Habe mir im Sept. 2003 einen nicht registrierten Dailer eingefangen und direkt den strittigen Posten von 56€ wieder zurück gegeben. Nach einigen Briefen droht nun der Netzanbieter Teleos mit einer Anschlußsperre nach §19 TKV. Teleos bezieht sich auf allgem. Rechtgrundsätze der TKV und behauptet sie seien nicht verantwortlich für Kosten, Inhalte und event. Schäden. Ich solle mich selber an den Betreiber der 0190-Nummer wenden.
Meiner Meinung nach ist die Beweislast auf Seite des Netzanbieters und eine Anschlußsperre erst ab min. 75€ möglich, oder?

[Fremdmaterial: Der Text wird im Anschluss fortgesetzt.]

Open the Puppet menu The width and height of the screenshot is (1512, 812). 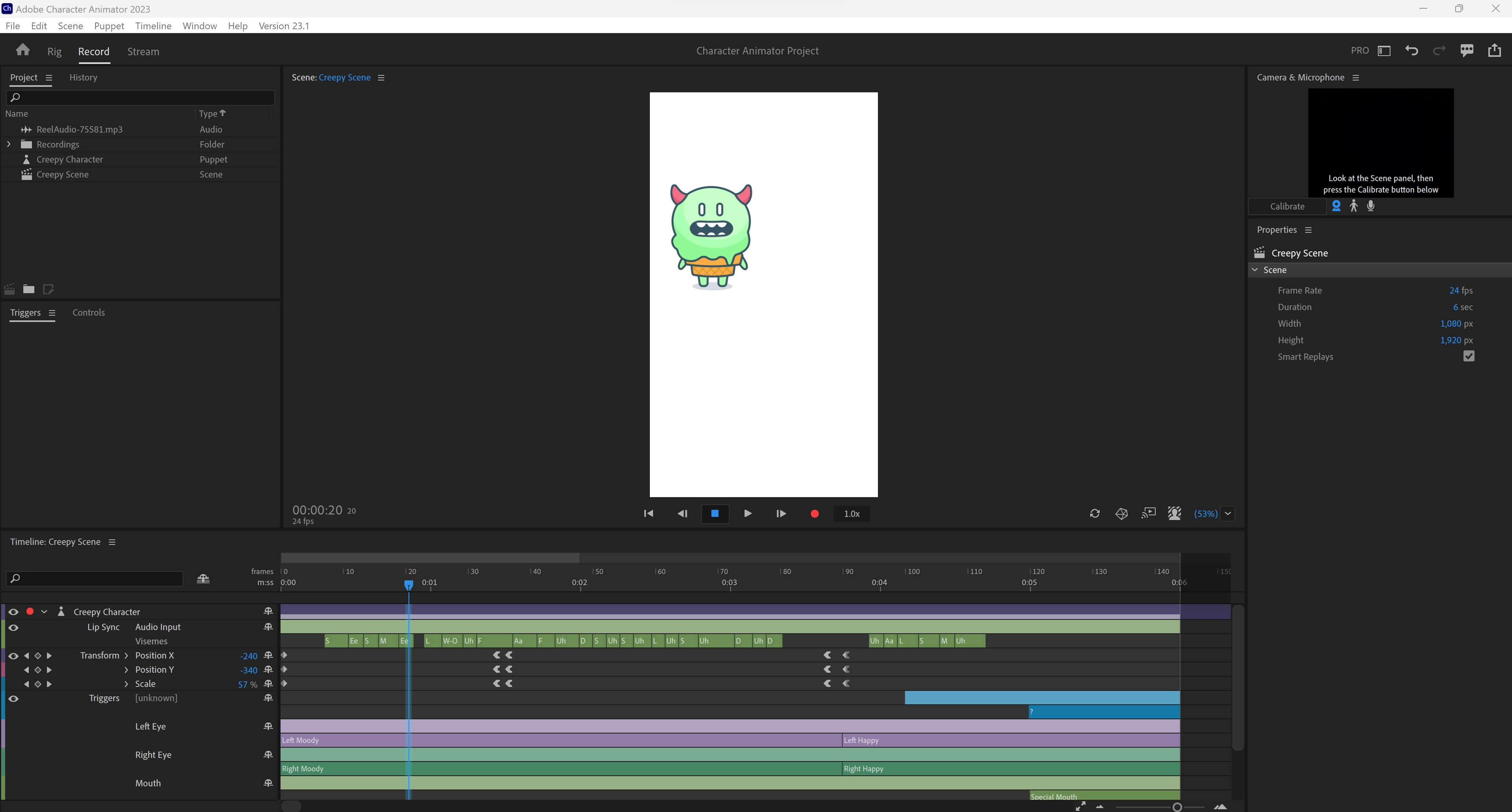pos(109,26)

Was kann ich tun, wenn doch der Anschluß gesperrt wird?


----------



## Qoppa (1 Februar 2004)

Tomdooly schrieb:
			
		

> Was kann ich tun, wenn doch der Anschluß gesperrt wird?



Einen Anwalt nehmen und eine einstweilige Verfügung erwirken!

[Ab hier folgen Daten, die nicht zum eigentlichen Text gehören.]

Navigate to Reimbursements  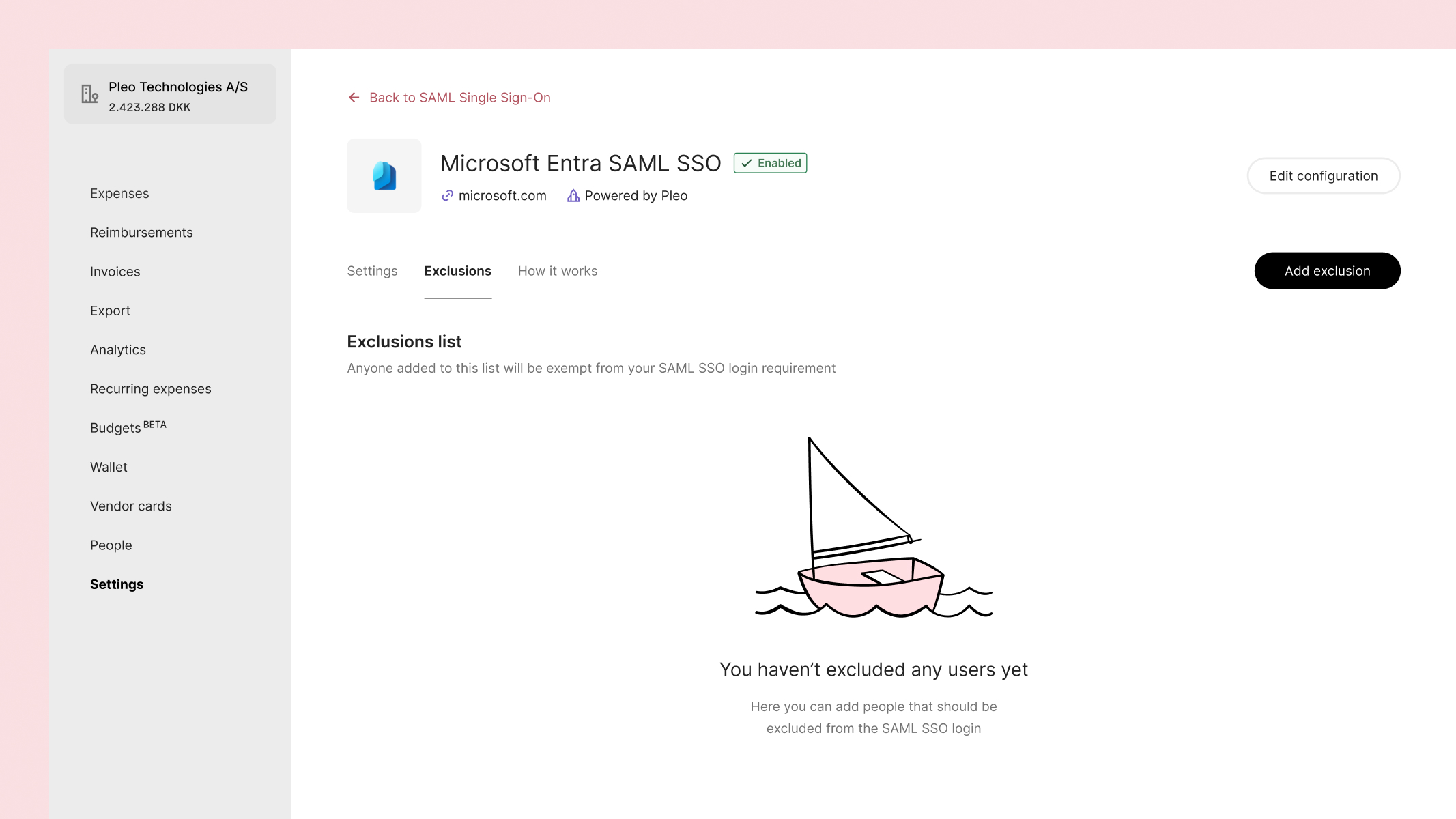(141, 233)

Deine Rechtsauffassung ist richtig. Hast Du frist- und ordnungsgemäß widersprochen? Dann ist auch nach TKV § 19 Abs. 4 eine Sperre unzulässig.


----------



## Anonymous (1 Februar 2004)

Hast Du in Deinem Schreiben genau aufgeführt, welchen Betrag Du nicht bezahlen willst.

Andernfalls darf Dein Rovider anteilig das eigegangene Geld verteilen und die Drohung mit der Sperre ist deshalb rechtmäßig, weil ihm Geld fehlt.


----------



## Anonymous (1 Februar 2004)

"Einen Anwalt nehmen und eine einstweilige Verfügung erwirken! "

da wuerd ich lieber die paar euros zahlen, anwaelte kosten mehr


----------



## Nebelwolf ✟ (1 Februar 2004)

Hier solltes Du auch genau nachlesen, was gesperrt wird. 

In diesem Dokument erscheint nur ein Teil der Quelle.